If a diseased pet is released into the wild, it can spread its fungus or virus to populations that have not evolved to live with the pathogen, says Gray. And there are a lot of amphibians being brought into the U.S. About 2 million amphibians for pets and breeders are imported into the U.S. annually, according to data obtained from the U.S. Fish and Wildlife Service.

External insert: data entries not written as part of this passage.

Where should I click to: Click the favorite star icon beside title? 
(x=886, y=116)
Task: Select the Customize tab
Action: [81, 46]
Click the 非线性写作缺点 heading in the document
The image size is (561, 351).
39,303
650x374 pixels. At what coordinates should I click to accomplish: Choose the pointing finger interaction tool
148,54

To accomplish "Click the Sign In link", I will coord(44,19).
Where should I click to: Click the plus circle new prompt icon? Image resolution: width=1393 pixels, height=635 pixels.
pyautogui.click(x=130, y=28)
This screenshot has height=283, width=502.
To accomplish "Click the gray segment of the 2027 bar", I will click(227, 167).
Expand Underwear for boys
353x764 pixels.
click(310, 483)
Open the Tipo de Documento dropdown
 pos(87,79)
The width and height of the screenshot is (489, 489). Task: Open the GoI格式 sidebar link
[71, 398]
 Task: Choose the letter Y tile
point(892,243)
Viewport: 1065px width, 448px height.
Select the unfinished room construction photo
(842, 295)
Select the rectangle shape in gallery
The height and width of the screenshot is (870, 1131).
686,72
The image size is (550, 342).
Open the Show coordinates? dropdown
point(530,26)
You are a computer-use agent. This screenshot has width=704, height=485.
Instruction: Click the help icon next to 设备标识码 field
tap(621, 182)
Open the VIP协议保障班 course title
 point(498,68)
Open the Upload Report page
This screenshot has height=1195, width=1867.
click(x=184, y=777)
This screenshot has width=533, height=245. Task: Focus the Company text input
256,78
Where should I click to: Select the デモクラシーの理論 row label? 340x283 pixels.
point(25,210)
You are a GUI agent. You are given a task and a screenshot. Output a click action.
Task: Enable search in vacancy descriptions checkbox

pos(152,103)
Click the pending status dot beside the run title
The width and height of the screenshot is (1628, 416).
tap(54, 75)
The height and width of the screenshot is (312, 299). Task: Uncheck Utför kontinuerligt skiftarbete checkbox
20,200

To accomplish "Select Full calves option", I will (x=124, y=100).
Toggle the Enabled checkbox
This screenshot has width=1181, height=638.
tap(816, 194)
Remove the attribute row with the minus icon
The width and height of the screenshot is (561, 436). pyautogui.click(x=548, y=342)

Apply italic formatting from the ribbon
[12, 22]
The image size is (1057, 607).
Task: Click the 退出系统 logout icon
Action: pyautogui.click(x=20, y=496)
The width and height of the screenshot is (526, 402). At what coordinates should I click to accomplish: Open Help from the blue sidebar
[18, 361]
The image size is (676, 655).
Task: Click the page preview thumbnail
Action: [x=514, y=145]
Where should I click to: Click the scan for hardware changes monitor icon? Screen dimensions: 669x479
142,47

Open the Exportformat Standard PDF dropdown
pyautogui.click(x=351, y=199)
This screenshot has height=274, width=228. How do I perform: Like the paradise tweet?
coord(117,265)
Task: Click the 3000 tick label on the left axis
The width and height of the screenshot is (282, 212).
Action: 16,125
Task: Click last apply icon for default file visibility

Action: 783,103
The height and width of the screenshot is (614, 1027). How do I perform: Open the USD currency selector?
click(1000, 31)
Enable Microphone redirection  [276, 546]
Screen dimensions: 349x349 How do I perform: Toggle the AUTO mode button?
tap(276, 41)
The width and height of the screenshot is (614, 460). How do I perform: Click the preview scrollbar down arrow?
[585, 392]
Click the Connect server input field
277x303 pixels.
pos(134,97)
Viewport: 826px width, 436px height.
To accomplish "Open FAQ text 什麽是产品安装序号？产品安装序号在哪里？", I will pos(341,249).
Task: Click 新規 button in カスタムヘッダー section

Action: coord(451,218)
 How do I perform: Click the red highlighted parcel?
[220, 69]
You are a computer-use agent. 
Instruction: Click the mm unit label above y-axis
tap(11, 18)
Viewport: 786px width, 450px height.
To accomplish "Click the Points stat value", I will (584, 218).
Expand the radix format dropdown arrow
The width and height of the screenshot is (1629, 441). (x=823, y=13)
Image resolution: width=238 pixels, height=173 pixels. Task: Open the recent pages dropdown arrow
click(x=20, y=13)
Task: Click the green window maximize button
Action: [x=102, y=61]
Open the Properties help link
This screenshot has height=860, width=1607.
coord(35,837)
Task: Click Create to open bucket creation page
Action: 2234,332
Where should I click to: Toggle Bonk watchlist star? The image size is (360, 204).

Both Gray and Brunner are working with amphibian breeders, importers and pet owners to develop and encourage a “clean trade” that would minimize the potential for spreading and introducing pathogens. They say resources need to be allocated for consistent testing of amphibians that are being imported as pets. To help make screening processes easier, they are trialing eDNA methods that use small samples of amphibians to find signs of disease in an incoming shipment.
Some ecologists are hopeful that amphibian decline can be slowed. Experts say that consistent monitoring of amphibian populations is the best way to catch and track outbreaks. If pathogens are detected, a wetland can be cordoned off and the diseased species removed, says Dr. Frank Pasmans, a professor of veterinary bacteriology at Ghent University.
Public communication campaigns for recreational water users can also help, says Duffus. The Partners in Amphibian and Reptile Conservation provides information for lake and pond users on how to sanitize their boats, rafts, boots and other gear to prevent pathogen spread between water bodies.
It may come down to protecting or creating more suitable amphibian habitat to help numbers rebound. If we fix the habitat by addressing pollution and drought, these diseases may go away, says Hardman, the Florida veterinarian. It would also give animals enough space on the landscape to spread out and reduce disease transmission. “Social distancing,” she notes, “is great for animals too.”
Experts say all of these steps are interconnected. “Everything that improves amphibian conservation improves their chance of not going extinct due to infectious disease,” says Brunner.